▶ [DATA]:
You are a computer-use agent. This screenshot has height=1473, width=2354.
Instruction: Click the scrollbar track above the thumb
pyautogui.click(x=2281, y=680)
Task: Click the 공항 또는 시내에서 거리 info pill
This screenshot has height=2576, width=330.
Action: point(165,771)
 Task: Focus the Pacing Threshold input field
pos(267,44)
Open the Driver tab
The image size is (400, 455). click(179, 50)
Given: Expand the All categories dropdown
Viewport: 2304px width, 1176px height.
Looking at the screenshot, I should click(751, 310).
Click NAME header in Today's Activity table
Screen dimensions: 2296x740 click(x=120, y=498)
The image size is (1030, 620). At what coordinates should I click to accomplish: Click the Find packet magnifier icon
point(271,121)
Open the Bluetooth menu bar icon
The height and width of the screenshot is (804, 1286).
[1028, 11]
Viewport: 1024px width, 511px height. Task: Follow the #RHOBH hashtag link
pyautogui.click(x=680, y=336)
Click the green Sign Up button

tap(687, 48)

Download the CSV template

▶ [WORK INSTRUCTION]: Please write out the entries exactly, keeping every line intact.

▶ [ANSWER BOX]:
You are a computer-use agent. This screenshot has height=1473, width=2354.
Instruction: Click the scrollbar track above the thumb
pyautogui.click(x=2281, y=680)
Task: Click the 공항 또는 시내에서 거리 info pill
This screenshot has height=2576, width=330.
Action: point(165,771)
 Task: Focus the Pacing Threshold input field
pos(267,44)
Open the Driver tab
The image size is (400, 455). click(179, 50)
Given: Expand the All categories dropdown
Viewport: 2304px width, 1176px height.
Looking at the screenshot, I should click(751, 310).
Click NAME header in Today's Activity table
Screen dimensions: 2296x740 click(x=120, y=498)
The image size is (1030, 620). At what coordinates should I click to accomplish: Click the Find packet magnifier icon
point(271,121)
Open the Bluetooth menu bar icon
The height and width of the screenshot is (804, 1286).
[1028, 11]
Viewport: 1024px width, 511px height. Task: Follow the #RHOBH hashtag link
pyautogui.click(x=680, y=336)
Click the green Sign Up button

tap(687, 48)

Download the CSV template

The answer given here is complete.